What is required: Print out the records precisely, keeping each line identical to its source.

Supplied records:
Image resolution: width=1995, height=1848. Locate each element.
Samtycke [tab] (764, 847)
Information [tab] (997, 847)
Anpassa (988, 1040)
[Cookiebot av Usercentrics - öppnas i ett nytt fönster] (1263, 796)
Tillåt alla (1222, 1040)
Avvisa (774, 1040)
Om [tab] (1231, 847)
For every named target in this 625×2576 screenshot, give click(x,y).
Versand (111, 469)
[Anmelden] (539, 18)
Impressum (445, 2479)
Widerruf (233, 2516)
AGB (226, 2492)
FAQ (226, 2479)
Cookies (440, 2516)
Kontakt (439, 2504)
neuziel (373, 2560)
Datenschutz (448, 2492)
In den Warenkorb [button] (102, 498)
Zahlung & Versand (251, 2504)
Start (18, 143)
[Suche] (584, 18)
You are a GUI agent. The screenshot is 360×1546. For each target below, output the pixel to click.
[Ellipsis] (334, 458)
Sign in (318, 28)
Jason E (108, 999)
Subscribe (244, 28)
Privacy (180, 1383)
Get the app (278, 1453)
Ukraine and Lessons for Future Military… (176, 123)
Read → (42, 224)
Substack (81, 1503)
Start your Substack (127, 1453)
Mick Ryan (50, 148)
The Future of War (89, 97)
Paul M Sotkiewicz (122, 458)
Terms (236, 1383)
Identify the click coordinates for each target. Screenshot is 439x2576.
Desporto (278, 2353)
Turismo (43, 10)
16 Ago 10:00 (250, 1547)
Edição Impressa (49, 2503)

Result for this exercise:
Image resolution: width=1995, height=1848. Locate each element.
Samtycke [tab] (764, 847)
Information [tab] (997, 847)
Anpassa (988, 1040)
[Cookiebot av Usercentrics - öppnas i ett nytt fönster] (1263, 796)
Tillåt alla (1222, 1040)
Avvisa (774, 1040)
Om [tab] (1231, 847)
For every named target in this 625×2576 screenshot, give click(x,y).
Versand (111, 469)
[Anmelden] (539, 18)
Impressum (445, 2479)
Widerruf (233, 2516)
AGB (226, 2492)
FAQ (226, 2479)
Cookies (440, 2516)
Kontakt (439, 2504)
neuziel (373, 2560)
Datenschutz (448, 2492)
In den Warenkorb [button] (102, 498)
Zahlung & Versand (251, 2504)
Start (18, 143)
[Suche] (584, 18)
You are a GUI agent. The screenshot is 360×1546. For each target below, output the pixel to click.
[Ellipsis] (334, 458)
Sign in (318, 28)
Jason E (108, 999)
Subscribe (244, 28)
Privacy (180, 1383)
Get the app (278, 1453)
Ukraine and Lessons for Future Military… (176, 123)
Read → (42, 224)
Substack (81, 1503)
Start your Substack (127, 1453)
Mick Ryan (50, 148)
The Future of War (89, 97)
Paul M Sotkiewicz (122, 458)
Terms (236, 1383)
Identify the click coordinates for each target. Screenshot is 439x2576.
Desporto (278, 2353)
Turismo (43, 10)
16 Ago 10:00 (250, 1547)
Edição Impressa (49, 2503)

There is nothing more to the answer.